Wednesday, May 25, 2016

Review #326: Ultimate Marvel VS Capcom 3(Vita)

 Guess this is a good excuse as any to revisit Marvel VS Capcom 3
 It should be known that I'm a bit of a fighting game aficionado. I follow the competitive scene surrounding fighting games, even if I don't play competitively myself, and I love all fighting games alike, not favoring one company over the other out of fanboyism. Ultimate Marvel VS Capcom 3 was a bit, deservedly, of a controversial release, coming out less than a year after the vanilla release. Opinions may vary, but I thought UMvC 3 was brilliant, and being a fighting game lover, now I've means to have it on the go.

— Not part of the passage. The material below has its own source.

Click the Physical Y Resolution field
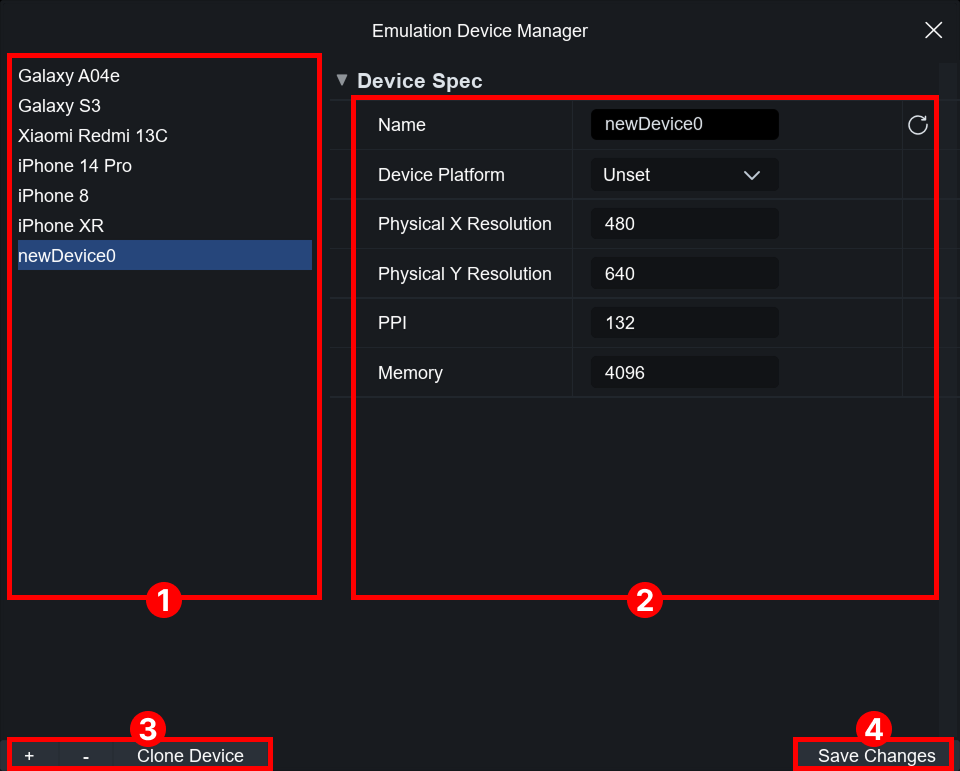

 Ultimate Marvel VS Capcom 3 offers a 48-character sized roster, 50 if you have both DLC characters, which, unless you've bought them previously, can't be obtained now due to licensing issues. The roster is a bit hit or miss, Marvel is well represented having characters from all over their world, albeit prioritizing characters with movies or movies that were on the way, like Rocket Raccoon. Capcom's side however lacks a bit of diversity. Resident Evil gets Chris, Wesker, Nemesis AND Jill(DLC), Devil May Cry gets Dante, Vergil AND Trish, Darkstalkers gets Morrigan, Felicia and... Hsien-Ko...? Seriously? At least Ultimate's newcomers added variety with Phoenix Wright and Frank West, but one can't help but wonder why not cover more series, like Onimusha, Monster Hunter, Power Stone or even Sengoku Basara. Heck, I'd take Regina over Jill in order to represent Dino Crisis! Basically, you mileage will vary on how much some characters deserved a spot on the roster or not. The stages selection is undoubtedly lacking, but they make up in quality.
 So, how does MvC 3 play? You pick a team of three and pit it against another team. You've 6 buttons: Light attack, Medium Attack, Heavy Attack and Pop up being your primary means of offence, and then the shoulder buttons are used to either tag in either partner or call them in for an assist attack. It's simple, fast and works very well. Using all those tools, alongside a bevy of special and super moves performed by inputting different directions on the analog nub or digital pad, you can perform combos to rack up more damage. The game is very beginner friendly, as mashing will result in an spectacle of flashy stuff happening immediately, however, someone who knows what they are doing will easily over power a beginner, but the latter will have fun anyways since simple combos are easy to perform. There's also a few more advanced techniques, like forcing the opponent to switch into a different character, pulling off sequential supers with different characters, or pushing your enemy back while guarding if you're inclined in learning the game. There's no real tutorial on these, and the game doesn't come with an instruction booklet, unlike the console version, so if you want to learn these, you are on you own, but there's more than enough information online.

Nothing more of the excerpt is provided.